--- Provided information ---

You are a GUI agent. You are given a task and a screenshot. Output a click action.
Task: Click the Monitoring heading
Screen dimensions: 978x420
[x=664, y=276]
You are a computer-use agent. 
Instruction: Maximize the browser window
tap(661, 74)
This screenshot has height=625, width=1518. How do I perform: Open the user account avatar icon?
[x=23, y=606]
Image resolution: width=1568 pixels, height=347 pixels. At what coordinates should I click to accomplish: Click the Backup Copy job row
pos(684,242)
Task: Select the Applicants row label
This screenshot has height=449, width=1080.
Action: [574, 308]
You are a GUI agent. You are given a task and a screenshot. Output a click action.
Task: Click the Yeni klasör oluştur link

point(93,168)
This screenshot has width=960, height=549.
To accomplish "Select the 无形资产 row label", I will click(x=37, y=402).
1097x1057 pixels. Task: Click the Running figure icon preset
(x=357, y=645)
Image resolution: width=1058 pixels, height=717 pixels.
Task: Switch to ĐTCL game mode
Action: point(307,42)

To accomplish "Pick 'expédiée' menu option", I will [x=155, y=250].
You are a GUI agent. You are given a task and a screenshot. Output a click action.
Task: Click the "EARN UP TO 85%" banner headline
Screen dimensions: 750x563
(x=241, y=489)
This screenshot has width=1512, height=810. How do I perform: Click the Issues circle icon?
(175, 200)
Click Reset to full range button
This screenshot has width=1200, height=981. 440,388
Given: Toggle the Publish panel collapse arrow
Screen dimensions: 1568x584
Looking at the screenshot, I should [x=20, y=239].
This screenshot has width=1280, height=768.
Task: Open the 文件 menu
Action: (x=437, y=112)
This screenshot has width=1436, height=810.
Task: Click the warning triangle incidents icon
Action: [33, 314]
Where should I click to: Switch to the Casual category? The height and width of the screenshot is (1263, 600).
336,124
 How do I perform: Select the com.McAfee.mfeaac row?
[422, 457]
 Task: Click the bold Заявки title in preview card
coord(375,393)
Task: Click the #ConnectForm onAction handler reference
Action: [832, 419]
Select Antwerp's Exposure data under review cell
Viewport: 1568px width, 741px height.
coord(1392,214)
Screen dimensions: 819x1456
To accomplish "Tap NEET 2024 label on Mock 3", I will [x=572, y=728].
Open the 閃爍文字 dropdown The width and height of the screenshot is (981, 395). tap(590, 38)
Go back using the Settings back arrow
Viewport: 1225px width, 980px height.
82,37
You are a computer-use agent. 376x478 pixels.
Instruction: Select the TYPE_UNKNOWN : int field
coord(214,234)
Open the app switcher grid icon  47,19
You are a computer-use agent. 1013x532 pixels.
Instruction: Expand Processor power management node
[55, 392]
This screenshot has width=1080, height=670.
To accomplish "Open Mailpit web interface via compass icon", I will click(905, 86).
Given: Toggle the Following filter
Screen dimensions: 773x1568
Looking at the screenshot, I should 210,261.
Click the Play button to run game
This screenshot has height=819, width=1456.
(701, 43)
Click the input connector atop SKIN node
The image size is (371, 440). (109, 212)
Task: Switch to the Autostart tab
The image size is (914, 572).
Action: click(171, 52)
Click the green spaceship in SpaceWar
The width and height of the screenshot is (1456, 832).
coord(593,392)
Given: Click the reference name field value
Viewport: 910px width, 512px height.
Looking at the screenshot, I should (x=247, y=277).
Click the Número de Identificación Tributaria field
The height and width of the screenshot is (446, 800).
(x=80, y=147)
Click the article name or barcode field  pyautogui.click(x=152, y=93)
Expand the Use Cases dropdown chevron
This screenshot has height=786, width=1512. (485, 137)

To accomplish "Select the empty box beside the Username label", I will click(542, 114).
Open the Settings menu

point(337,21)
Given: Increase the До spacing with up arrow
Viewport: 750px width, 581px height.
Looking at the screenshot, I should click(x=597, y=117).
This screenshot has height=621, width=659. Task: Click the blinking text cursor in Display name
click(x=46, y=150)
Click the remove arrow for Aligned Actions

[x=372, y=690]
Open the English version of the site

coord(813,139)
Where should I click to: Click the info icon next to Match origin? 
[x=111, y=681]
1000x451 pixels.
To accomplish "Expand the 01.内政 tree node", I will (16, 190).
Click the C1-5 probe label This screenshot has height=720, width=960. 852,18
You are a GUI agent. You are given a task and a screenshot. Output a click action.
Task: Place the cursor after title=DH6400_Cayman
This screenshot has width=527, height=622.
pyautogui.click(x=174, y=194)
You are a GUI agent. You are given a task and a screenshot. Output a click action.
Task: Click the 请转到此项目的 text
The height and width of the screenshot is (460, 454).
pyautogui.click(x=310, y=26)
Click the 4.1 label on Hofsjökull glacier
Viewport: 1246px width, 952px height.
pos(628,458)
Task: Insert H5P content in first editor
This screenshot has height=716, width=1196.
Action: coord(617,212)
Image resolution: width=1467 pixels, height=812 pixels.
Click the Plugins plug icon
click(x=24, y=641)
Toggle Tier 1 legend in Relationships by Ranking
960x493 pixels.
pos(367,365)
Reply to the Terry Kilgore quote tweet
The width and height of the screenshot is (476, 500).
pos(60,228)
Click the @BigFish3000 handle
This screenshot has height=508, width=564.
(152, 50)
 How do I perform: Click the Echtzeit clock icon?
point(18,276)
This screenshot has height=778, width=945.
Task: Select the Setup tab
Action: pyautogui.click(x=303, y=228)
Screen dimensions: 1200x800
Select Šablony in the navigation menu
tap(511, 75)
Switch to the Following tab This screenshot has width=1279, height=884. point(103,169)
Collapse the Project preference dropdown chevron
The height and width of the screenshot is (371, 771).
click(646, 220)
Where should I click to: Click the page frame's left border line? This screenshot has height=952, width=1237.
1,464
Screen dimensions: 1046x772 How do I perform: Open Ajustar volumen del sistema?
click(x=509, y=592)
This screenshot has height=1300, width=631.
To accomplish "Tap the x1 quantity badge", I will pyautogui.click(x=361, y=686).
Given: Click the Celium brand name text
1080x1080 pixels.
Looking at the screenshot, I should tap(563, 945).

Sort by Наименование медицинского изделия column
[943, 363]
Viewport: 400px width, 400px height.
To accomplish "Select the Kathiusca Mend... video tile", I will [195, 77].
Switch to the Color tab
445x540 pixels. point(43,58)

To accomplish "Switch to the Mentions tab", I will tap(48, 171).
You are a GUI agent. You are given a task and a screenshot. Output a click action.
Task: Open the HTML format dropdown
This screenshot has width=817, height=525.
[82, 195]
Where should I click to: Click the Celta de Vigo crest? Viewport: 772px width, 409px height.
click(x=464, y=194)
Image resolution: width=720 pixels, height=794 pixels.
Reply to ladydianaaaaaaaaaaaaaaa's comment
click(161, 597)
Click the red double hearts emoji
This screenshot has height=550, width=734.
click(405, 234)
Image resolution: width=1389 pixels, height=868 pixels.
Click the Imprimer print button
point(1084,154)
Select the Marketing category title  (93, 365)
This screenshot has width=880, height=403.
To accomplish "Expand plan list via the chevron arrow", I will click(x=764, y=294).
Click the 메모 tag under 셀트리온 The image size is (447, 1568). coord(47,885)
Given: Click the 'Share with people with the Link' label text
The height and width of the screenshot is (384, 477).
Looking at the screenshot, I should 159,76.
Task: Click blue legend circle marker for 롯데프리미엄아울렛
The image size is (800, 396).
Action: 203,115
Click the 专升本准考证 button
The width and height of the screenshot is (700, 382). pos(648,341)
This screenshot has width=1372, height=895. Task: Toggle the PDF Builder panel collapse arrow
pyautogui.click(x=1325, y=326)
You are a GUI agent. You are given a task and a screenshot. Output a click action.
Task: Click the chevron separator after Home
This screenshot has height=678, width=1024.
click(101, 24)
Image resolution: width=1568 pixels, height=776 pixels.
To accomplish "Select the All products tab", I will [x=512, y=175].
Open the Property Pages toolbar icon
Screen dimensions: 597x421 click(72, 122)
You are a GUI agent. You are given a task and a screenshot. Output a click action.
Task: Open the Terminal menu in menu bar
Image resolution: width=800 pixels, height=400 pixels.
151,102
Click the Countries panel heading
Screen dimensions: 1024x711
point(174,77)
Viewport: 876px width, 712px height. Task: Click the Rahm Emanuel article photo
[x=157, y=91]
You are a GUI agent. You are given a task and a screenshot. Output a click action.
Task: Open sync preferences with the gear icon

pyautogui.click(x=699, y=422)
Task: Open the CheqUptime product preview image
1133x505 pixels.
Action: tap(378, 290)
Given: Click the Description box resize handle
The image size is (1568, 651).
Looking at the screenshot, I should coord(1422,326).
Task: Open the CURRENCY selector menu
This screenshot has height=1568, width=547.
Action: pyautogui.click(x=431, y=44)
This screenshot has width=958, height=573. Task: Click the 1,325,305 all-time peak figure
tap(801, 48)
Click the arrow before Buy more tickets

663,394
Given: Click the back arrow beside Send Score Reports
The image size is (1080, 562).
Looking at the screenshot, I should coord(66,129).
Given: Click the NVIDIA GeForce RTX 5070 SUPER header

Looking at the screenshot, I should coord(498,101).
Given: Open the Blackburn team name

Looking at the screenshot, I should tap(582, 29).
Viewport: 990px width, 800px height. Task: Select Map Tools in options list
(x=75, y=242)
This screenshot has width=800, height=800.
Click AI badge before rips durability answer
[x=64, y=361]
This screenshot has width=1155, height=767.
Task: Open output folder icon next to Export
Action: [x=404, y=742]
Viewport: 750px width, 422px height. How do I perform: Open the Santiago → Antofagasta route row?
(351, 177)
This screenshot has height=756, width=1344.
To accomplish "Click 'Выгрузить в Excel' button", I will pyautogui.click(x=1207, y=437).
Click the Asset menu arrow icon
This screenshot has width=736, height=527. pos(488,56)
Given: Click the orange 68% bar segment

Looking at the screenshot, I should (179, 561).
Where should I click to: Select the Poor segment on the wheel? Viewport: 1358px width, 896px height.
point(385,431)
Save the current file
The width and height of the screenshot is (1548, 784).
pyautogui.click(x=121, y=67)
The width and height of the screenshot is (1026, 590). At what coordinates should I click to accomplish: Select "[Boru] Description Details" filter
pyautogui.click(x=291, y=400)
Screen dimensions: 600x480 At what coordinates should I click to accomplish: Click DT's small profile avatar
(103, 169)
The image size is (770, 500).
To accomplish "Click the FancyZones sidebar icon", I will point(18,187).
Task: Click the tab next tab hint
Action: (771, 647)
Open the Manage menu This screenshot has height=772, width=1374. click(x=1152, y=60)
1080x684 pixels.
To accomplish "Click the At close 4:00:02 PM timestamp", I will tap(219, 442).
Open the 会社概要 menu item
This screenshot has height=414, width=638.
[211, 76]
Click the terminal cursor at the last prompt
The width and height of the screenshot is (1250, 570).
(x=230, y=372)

---

**What is being asked:** Print only what lies in the material above starting at the line with "This screenshot has width=527, height=622." and ending at the line with "Task: Click the 请转到此项目的 text", every line exactly as given.

**Output of the task:**
This screenshot has width=527, height=622.
pyautogui.click(x=174, y=194)
You are a GUI agent. You are given a task and a screenshot. Output a click action.
Task: Click the 请转到此项目的 text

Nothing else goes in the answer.